Романтика, мать его!

Я аж вскакиваю и зло присасываюсь к бутылке молока.

— Что ты так разнервничалась из-за пинцета?

— Дело не в пинцете, — я оглядываюсь и вытираю рот тыльной стороной ладони. — Знаешь, может, если бы я чуть позже узнала о Божене, то мне было бы лень скандалить. Ведь в какой-то момент мне стало лень с тобой о чём-то важном для меня говорить. Например, о том, что мне не нравилось, когда ты лез ко мне целоваться с утра, не почистив зубы. Проще было перетерпеть. Божена могла быть равна для меня не свежему дыханию, которое можно перетерпеть.

— Значит, мне надо сказать моей маме спасибо, — Паша не отводит от меня взгляда. — Лучше быть в разводе с тобой, чем быть каким-то недоразумением, которое надо перетерпеть.

39

— Да поздно уже, — вздыхает Паша, когда я ему протягиваю пакет со льдом.

я тоже вздыхаю, а после… одной рукой придерживая бывшего мужа за затылок, я прижимаю лед к его опухшей роже. Он аж вскрикивает. С громкими матами.

— Какой ты неженка, Паша, — хмыкаю я.

— Больно, Мира, — рычит он.

— Сам подставился, — прижимаю лед к лицо Паши сильнее. — ты же видел, что таким кулаком, как у Вани, можно сваи забивать.

Моим пальцам тоже больно от холода, но я терплю. Мне эта боль нужна, чтобы напомнить — я еще жива.

— Ты можешь так не давить… — шипит Паша. — какая ты у меня нежная кошечка… аж плакать хочется…

Убираю пакет со льдом и заглядываю в уцелевший взгляд Паши.
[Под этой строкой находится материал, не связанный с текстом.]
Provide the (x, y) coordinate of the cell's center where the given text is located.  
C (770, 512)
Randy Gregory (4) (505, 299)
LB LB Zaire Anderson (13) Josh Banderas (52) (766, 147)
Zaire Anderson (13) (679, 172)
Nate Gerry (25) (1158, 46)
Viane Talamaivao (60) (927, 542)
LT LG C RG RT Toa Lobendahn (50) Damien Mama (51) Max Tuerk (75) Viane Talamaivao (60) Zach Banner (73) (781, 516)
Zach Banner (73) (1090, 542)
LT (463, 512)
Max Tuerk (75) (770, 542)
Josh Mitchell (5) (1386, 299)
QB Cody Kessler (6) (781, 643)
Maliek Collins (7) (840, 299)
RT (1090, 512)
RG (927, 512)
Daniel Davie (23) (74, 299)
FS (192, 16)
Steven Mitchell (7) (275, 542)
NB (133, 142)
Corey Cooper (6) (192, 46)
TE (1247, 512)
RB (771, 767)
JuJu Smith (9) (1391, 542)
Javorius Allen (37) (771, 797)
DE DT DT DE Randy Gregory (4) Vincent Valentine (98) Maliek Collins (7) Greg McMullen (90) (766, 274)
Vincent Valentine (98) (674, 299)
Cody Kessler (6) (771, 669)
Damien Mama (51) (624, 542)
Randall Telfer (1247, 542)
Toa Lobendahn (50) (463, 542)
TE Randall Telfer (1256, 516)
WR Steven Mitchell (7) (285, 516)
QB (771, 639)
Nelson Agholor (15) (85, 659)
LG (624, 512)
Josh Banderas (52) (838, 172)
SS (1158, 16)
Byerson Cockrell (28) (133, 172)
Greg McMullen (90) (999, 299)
Другой совсем заплыл.

— Нежная кошечка у тебя теперь Божена.

— Теперь она тоже будет бывшей женой, — хмыкает Паша самодовольно, и опять рычит от боли, когда я припечатываю пакет со льдом в его рожу.

— Как я могла столько лет с тобой прожить?

— Любила, — бубнит под пакетом Паша. — А как меня такого не любить-то было?

И непонятно, он сейчас смеется или плачет от боли.

— Любила, — соглашаюсь я. — Так любила, что аж сама не верила в свое счастье.

Грустно.

Я вроде помню, как Пашу любила и как сердце колотилось, но все эти воспоминания покрыты пылью тоски и разочарования, которое поселилось в сердце после… да, наверное, после двадцати лет брака все начало скатываться к молчаливым вечерам и к желанию повернуться спиной, когда ложились спать.

— Справедливости ради, я тоже любил. Такой же тупой, как Ваня был.

— Зато сейчас ты умный. Рога наставили, а ты и рад, — цыкаю, — все, давай сам держи пакет. У меня рука замерзла.

Паша сменяет мою руку, и я прячу замерзшую ладонь в подмышку. Сажусь за кухонный стол рядом с Пашей.

— Я думала… Думала, а был бы толк, если бы два года назад ты сказал, что хочешь развестись… Сказал бы мне, а не своей маме… — я кисть почти не чувствую. — Не было бы толка. Я бы невероятно оскорбилась, поругалась, заявила бы, что ты с жиру бесишься и что у нас ведь все хорошо…

— Ну, мне мама примерно то же самое сказала, — Паша отвечает спокойно, — что я лишь подниму скандал, а есть ли в нем смысл?

— Если так… то когда был тот момент, который все определил? Тот момент, когда мы могли…

А вот тут и самая главная проблема для все семей и брака.

Не существует того самого момента, когда можно все предотвратить и осознать. Семьи к разводам идут годами. Медленно и верно.

А потом… раз и все ломается, потому что ничего не осталось.

Мы просто... перестали друг друга видеть. Слышать. Перестали замечать, что «всё хорошо» — это не про тишину за ужином и спину в постели.

Это про... про желание что-то сказать. Про желание коснуться просто так. А у нас это желание усохло. По чуть-чуть. Каждый день по чуть-чуть.